Устрица достает телефон из своего бисерного мешочка.
Телефон все звонит и звонит.
Элен прижимает свой телефон к груди и говорит:
-- Я даже не сомневаюсь, что правительство уже ищет пути, как
остановить перенаселенность, -- какую-нибудь вирусную заразу, что-нибудь в
этом роде.
А Устрица говорит:
-- Чтобы спасти мир, Иисус страдал на кресте почти сорок часов. -- Его
телефон так и звонит. -- Ради такого дела я готов страдать вечность в аду.
Его телефон все звонит и звонит.
Элен говорит в трубку:
-- Правда? У вас в спальне пахнет серой?
-- Вот и думай, кто лучший спаситель, -- говорит Устрица и наконец
отвечает на звонок. Он говорит в трубку: -- "Мымра, Муфта и Макака",
юридические услуги.
Глава двадцать седьмая
Представьте себе, что пожар в Чикаго в 1871 году бушевал где-то
полгода, прежде чем кто-то это заметил. Представьте, что наводнение в
Джонстауне 1998 года или землетрясение в Сан-Франциско в 1906 году длились
полгода, или даже год, или вообще два года, прежде чем кто-нибудь обратил
внимание на происходящее.
Строительство из дерева, строительство на линиях разлома земной коры,
строительство на затопляемых равнинах -- у каждой эпохи свои собственные
"природные" катаклизмы.
Представьте себе наводнение темной зелени в центре любого большого
города, офисные и жилые здания погружаются в эту самую зелень, дюйм за
дюймом.
Здесь и сейчас. Я пишу эти строки в Сиэтле. С опозданием на день, на
неделю, на год. Задним числом. Мы с Сержантом по-прежнему охотимся на ведьм.

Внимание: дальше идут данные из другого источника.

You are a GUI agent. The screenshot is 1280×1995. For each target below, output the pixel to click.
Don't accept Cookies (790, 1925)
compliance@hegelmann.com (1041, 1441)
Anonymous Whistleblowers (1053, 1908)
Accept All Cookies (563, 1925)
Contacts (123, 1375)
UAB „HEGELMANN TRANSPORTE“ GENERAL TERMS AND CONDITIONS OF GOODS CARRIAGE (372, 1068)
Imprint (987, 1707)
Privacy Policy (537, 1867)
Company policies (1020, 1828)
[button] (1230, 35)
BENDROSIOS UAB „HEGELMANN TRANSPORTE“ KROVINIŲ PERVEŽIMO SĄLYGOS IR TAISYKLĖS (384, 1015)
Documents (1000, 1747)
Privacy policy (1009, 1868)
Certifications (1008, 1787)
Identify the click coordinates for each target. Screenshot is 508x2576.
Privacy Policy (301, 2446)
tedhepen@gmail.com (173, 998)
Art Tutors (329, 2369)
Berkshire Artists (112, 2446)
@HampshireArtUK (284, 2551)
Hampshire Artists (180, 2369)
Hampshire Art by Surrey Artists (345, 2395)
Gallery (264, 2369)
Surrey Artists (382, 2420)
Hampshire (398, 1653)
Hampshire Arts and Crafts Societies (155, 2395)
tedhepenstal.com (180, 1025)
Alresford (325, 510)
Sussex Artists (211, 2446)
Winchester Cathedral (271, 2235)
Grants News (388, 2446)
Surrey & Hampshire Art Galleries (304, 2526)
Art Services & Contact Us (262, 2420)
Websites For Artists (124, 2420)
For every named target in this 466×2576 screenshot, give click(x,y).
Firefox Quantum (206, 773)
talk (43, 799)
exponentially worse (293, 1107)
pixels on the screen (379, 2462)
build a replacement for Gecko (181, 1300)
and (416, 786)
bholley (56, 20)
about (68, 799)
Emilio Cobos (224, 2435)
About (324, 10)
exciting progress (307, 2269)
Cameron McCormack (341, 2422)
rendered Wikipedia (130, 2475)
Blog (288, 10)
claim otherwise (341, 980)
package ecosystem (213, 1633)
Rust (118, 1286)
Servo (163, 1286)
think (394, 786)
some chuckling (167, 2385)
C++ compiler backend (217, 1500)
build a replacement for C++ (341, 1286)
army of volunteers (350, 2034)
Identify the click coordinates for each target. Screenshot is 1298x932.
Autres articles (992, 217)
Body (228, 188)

Hedera helixseattle, так ботаники называют этот новый вид европейского
плюща. Одна неделя -- и зеленые насаждения вокруг Олимпийского стадиона
вроде бы чуть разрослись. Плющ слегка потеснил анютины глазки. Побеги плюща
прикрепились к кирпичной стене и поползли вверх. Никто этого не заметил. В
последнее время в городе шли дожди.
Никто ничего не замечал, пока в один прекрасный день не оказалось, что
двери в подъездах жилого комплекса "Парк-Сеньор" не открываются, потому что
они заросли плющом. В тот же день южная стена театра Фри-мочт -- кирпичи и
бетон толщиной в три фута -- едва не обрушилась на толпу продавцов и
покупателей на уличной распродаже. В тот же день просела подземная часть
автовокзала.
Никто не может сказать, когда именно здесь появился Hedera
helixseattle, но попробуйте догадаться.
В "Сиэтл-тайме" от 5 мая, в разделе "Развлечения и досуг", есть
объявление. Шириной в три колонки.
ВНИМАНИЮ КЛИЕНТОВ СУШИ-БАРА "ОРАКУЛ"
В объявлении сказано: "Пообедав в указанном суши-баре, вы заразились
кишечными паразитами, вызывающими зуд и чесотку в ректальной области? Если
так, то звоните по указанному телефону и объединяйтесь с другими такими же
пострадавшими, чтобы подать коллективный иск в суд". Дальше, понятное дело,
указан номер.
Мы с Сержантом звоним. Вернее, я звоню, а Сержант сидит рядом.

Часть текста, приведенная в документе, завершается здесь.